Finland: Selected Economic Indicators

 
  2006 2007 2008 1/ 2009 1/
 

Real economy

       

GDP (change in percent)

4.9 4.5 1.5 -1.0

Harmonized CPI (change in percent) 2/

1.3 1.6 3.9 1.8

Unemployment rate (in percent) 2/

7.7 6.8 6.4 7.2

Gross national saving (in percent of GDP)

26.3 27.3 26.4 24.5

Gross domestic investment (in percent of GDP)

21.8 23.3 22.7 22.3

Public finances (general government, in percent of GDP)

       

Overall balance

4.0 5.3 4.2 1.3

Primary balance 3/

3.7 4.8 3.6 0.7

Gross debt (Maastricht definition)

39.2 35.2 32.6 32.0

Money and credit (end of year, percentage change)

       

M3 (Finnish contribution to euro area) 4/

8.1 19.7 6.6 ...

Finnish MFI euro area loans 4/

11.5 11.7 12.7 ...

Interest rates (year average)

       

Three-month money market

3.1 4.3 4.6 ...

Ten-year government bonds

3.8 4.3 4.3 ...

Balance of payments (in percent of GDP)

       

Trade balance

5.5 4.9 4.5 3.1

Current account

4.5 4.1 3.6 2.3

Fund position (as of end-December 2008)

       

Fund holding of currency (in percent of quota)

87.3

Holdings of SDRs (in percent of allocation)

108.8

Quota (in millions of SDRs)

1,263.80

Exchange rate

 

Exchange rate regime

Euro

Present rate (February 3, 2009)

US$1.29 per euro

Nominal effective exchange rate (increase in percent) 5/

0.0 2.2 -0.8 ...

Real effective exchange rate (increase in percent) 5/ 6/

0.9 1.0 0.6 ...
 

Sources: Finnish authorities; International Financial Statistics; and IMF staff estimates.

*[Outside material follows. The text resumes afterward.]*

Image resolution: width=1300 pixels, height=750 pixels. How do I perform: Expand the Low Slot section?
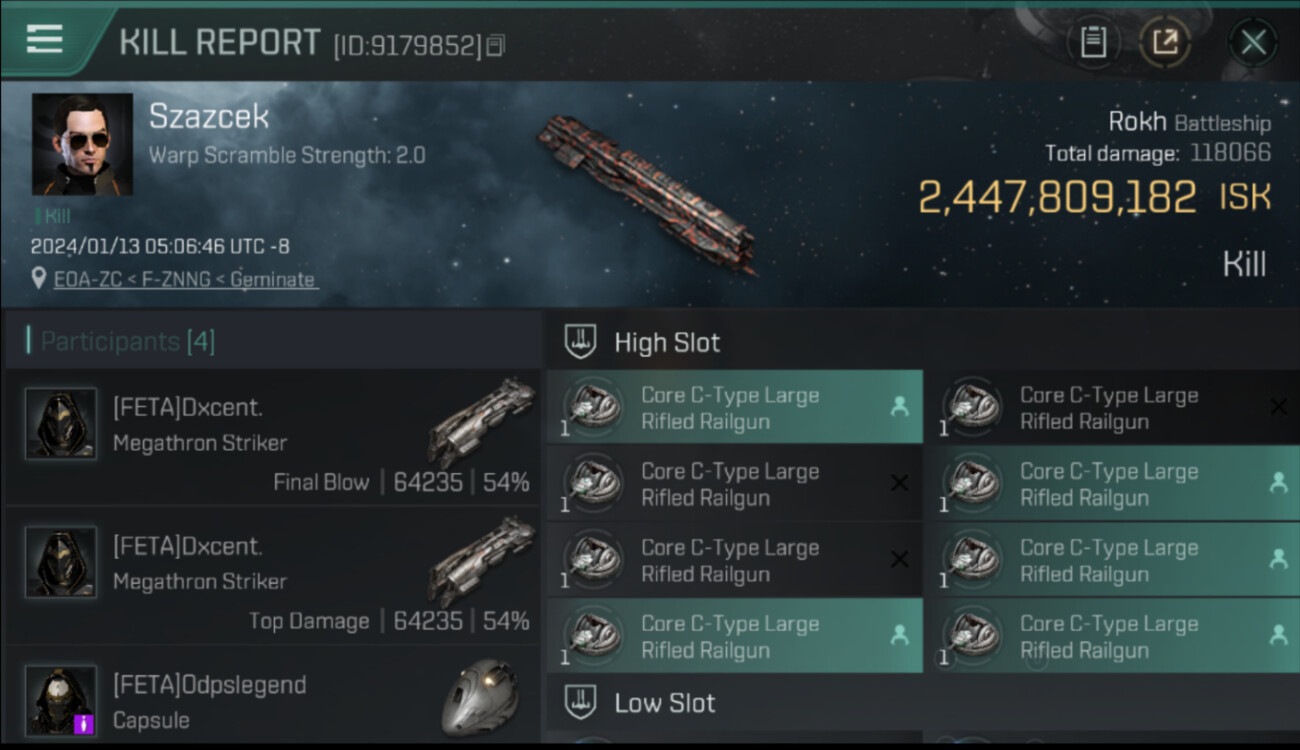[x=665, y=702]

1/ IMF staff estimates and projections, unless otherwise indicated.

2/ Consistent with Eurostat methodology.

3/ Defined as non-interest revenue minus non-interest expenditure.

4/ For 2008, annual change through November.

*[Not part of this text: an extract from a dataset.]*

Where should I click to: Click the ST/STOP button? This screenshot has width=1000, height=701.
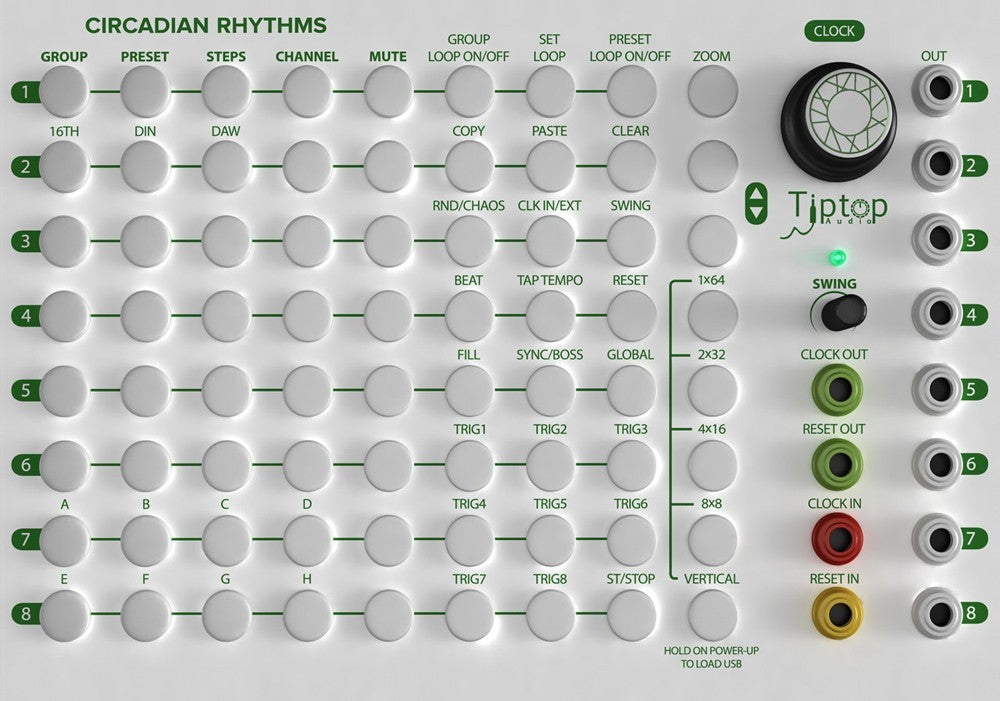tap(631, 614)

5/ For 2008, data re for first 11 months.

6/ Based on unit labor costs.


1 Under Article IV of the IMF's Articles of Agreement, the IMF holds bilateral discussions with members, usually every year. A staff team visits the country, collects economic and financial information, and discusses with officials the country's economic developments and policies. On return to headquarters, the staff prepares a report, which forms the basis for discussion by the Executive Board. At the conclusion of the discussion, the Managing Director, as Chairman of the Board, summarizes the views of Executive Directors, and this summary is transmitted to the country's authorities.